What is this man doing?

Messages
2,701
Name
Paul
Edit My Images
Yes
I came across this picture when sorting through some of my Father's old negatives. So far as I can tell, this image was taken in the mid 1950s.

The context of the surrounding negatives doesn't help me very much: the image before was down some kind of a mine, and the one after was of Christmas decorations in a children's hospital (my Mother worked there).

My Father was a Civil Engineer, in case that should help.

The family have been unable to figure out what this guy is doing. Any ideas?

img013.jpg
 
Everything apart from the suitcase looking thing in his hand looks like a metal detector, doubt its that though
 
This is what happens when your wife won't let you play rock music in the house. You have to take your record player, pre-amp and headphones out into the garden.

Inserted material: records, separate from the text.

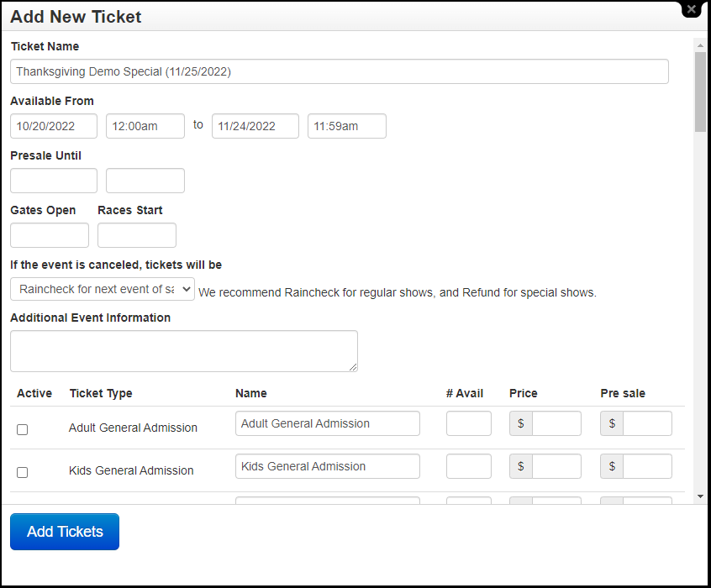Edit the Adult General Admission name field

(327, 423)
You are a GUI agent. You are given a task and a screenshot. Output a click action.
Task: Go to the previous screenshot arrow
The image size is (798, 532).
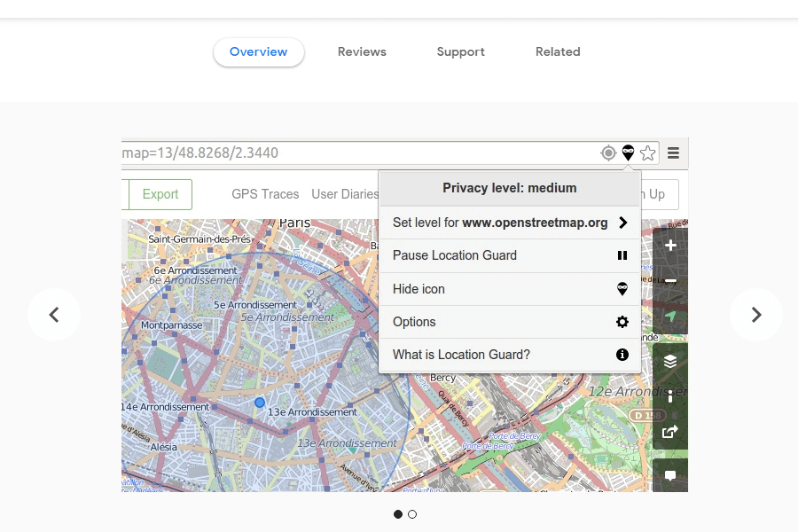[x=54, y=315]
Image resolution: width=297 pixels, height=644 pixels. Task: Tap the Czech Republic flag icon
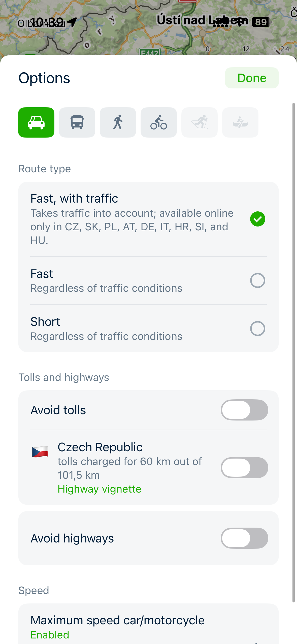point(40,452)
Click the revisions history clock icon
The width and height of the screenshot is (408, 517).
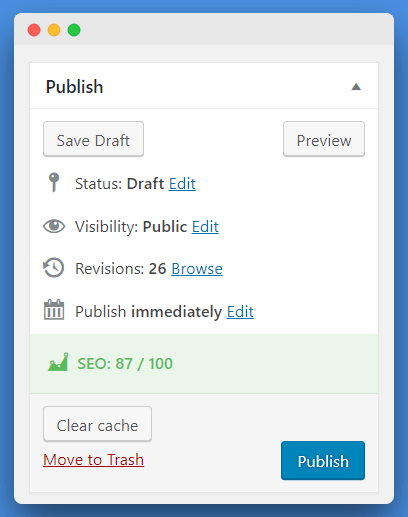(54, 268)
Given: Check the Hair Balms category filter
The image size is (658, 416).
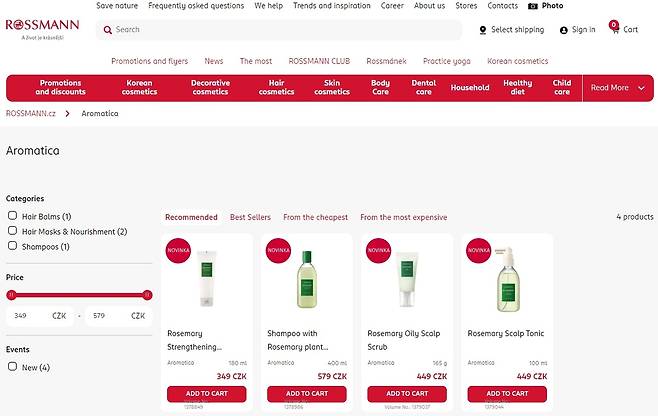Looking at the screenshot, I should pyautogui.click(x=13, y=216).
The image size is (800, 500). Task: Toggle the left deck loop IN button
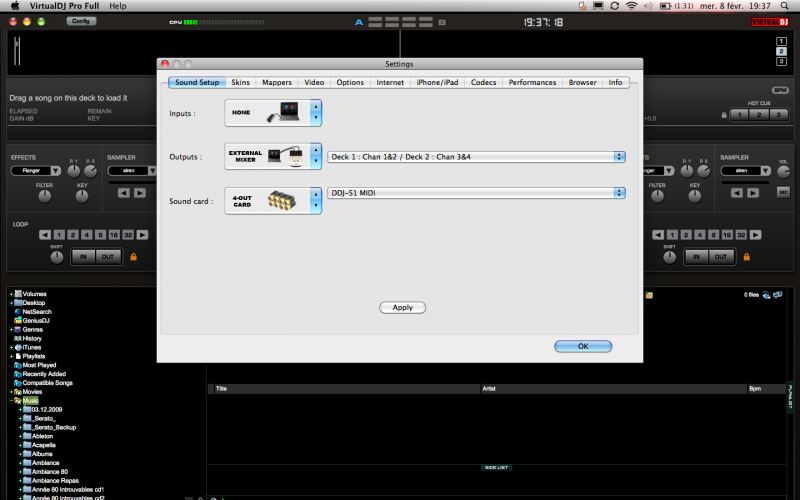[x=84, y=257]
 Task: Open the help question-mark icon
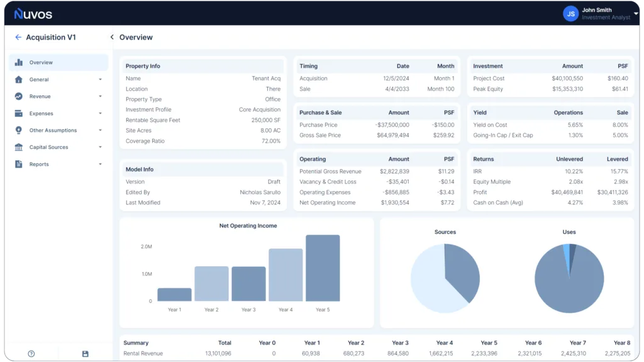click(31, 354)
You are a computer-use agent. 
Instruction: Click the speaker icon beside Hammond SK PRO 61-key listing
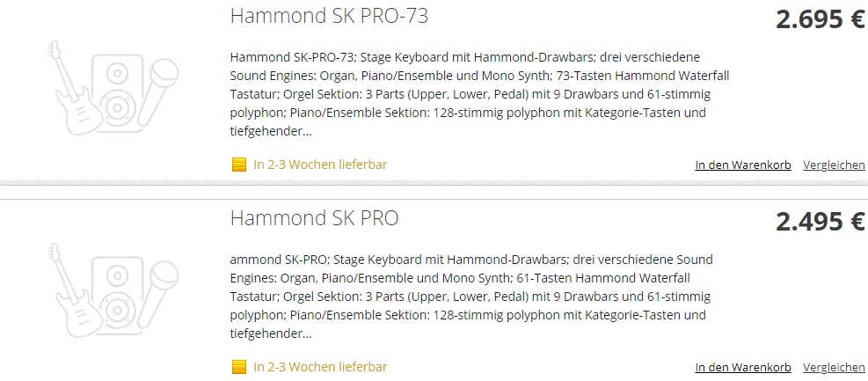(114, 292)
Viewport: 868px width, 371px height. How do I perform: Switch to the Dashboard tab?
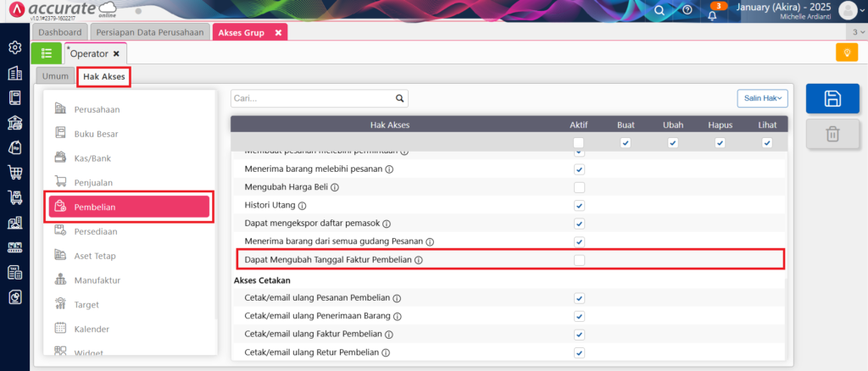coord(60,32)
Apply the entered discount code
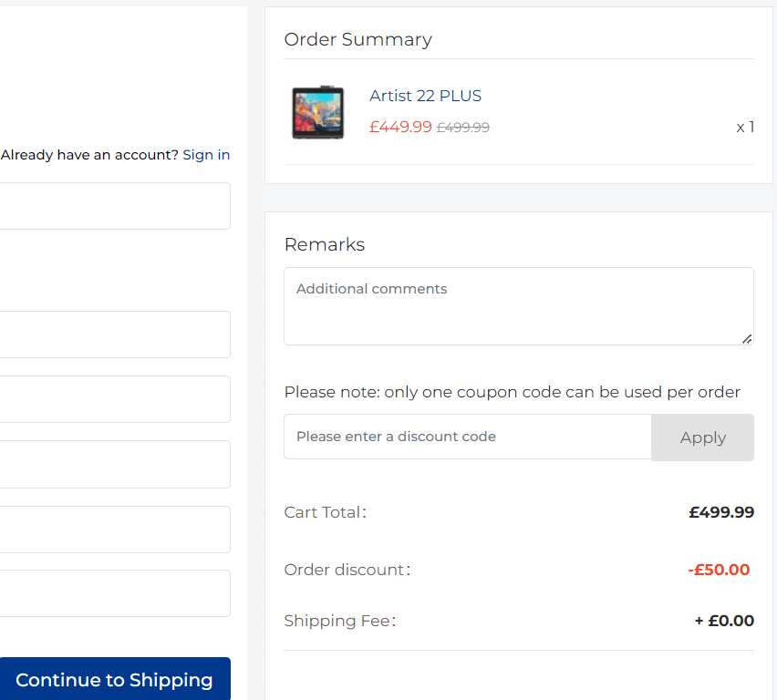Image resolution: width=777 pixels, height=700 pixels. click(702, 437)

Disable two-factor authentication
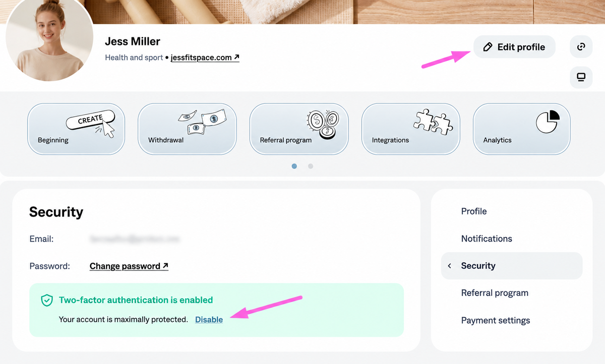tap(209, 320)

(Edit to add - metal detecting would have been my guess. )
 
I wondered if it could it be a hand held TV detector, the panel does look like it's receiving something and would likely be directional.
They have just 'invented' them in about 2007 according to google, for use in flats or other areas where a vehicle couldn't go.
Nowadays he'd be in HiViz with Detector Team written on it as the intention would be to scare everyone rather necessarily actually track anyone down.
 
Last edited:
The buildings behind do look semi-derelict as if destined to be flattened so they may well be trying to locate services - water or gas.
 
Some sort of geophysical investigation. I would say maybe looking for pipe or cable a bit like cat /genny scan nowadays. I'd love to know too!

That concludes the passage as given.